> _AIM OF THE TASK_
When the line with "Toggle the Interno badge on REN-INT001-INT" is found, repeat it and all lines that follow it exactly, stopping at the end of the listing.

> _THE INPUT_
----

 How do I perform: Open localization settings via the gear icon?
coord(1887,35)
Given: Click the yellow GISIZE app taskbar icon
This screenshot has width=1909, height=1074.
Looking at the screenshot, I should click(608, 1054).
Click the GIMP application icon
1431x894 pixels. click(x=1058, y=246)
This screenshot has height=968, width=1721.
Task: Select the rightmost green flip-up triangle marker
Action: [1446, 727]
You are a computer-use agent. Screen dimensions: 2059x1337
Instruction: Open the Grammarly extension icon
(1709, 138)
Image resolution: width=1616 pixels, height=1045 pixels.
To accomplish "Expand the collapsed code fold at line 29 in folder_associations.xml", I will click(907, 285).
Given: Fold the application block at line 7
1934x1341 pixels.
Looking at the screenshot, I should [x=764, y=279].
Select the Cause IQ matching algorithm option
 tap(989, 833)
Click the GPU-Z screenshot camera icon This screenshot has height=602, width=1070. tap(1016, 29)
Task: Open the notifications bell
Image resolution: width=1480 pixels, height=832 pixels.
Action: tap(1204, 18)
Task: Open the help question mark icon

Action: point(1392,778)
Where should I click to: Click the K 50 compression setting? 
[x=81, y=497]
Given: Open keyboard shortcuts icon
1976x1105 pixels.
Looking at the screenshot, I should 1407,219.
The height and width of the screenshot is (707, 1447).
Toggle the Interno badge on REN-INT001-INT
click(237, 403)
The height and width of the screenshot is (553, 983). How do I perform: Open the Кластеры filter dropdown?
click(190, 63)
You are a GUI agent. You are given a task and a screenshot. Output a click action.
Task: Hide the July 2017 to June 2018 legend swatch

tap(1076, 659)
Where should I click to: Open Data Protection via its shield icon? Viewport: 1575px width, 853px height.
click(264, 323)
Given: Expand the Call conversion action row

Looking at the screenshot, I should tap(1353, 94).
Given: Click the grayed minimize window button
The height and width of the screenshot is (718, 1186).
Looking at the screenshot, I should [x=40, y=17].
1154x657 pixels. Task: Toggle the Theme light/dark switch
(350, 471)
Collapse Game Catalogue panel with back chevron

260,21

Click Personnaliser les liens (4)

----

> _REPLY TO THE TASK_
Toggle the Interno badge on REN-INT001-INT
click(237, 403)
The height and width of the screenshot is (553, 983). How do I perform: Open the Кластеры filter dropdown?
click(190, 63)
You are a GUI agent. You are given a task and a screenshot. Output a click action.
Task: Hide the July 2017 to June 2018 legend swatch

tap(1076, 659)
Where should I click to: Open Data Protection via its shield icon? Viewport: 1575px width, 853px height.
click(264, 323)
Given: Expand the Call conversion action row

Looking at the screenshot, I should tap(1353, 94).
Given: Click the grayed minimize window button
The height and width of the screenshot is (718, 1186).
Looking at the screenshot, I should [x=40, y=17].
1154x657 pixels. Task: Toggle the Theme light/dark switch
(350, 471)
Collapse Game Catalogue panel with back chevron

260,21

Click Personnaliser les liens (4)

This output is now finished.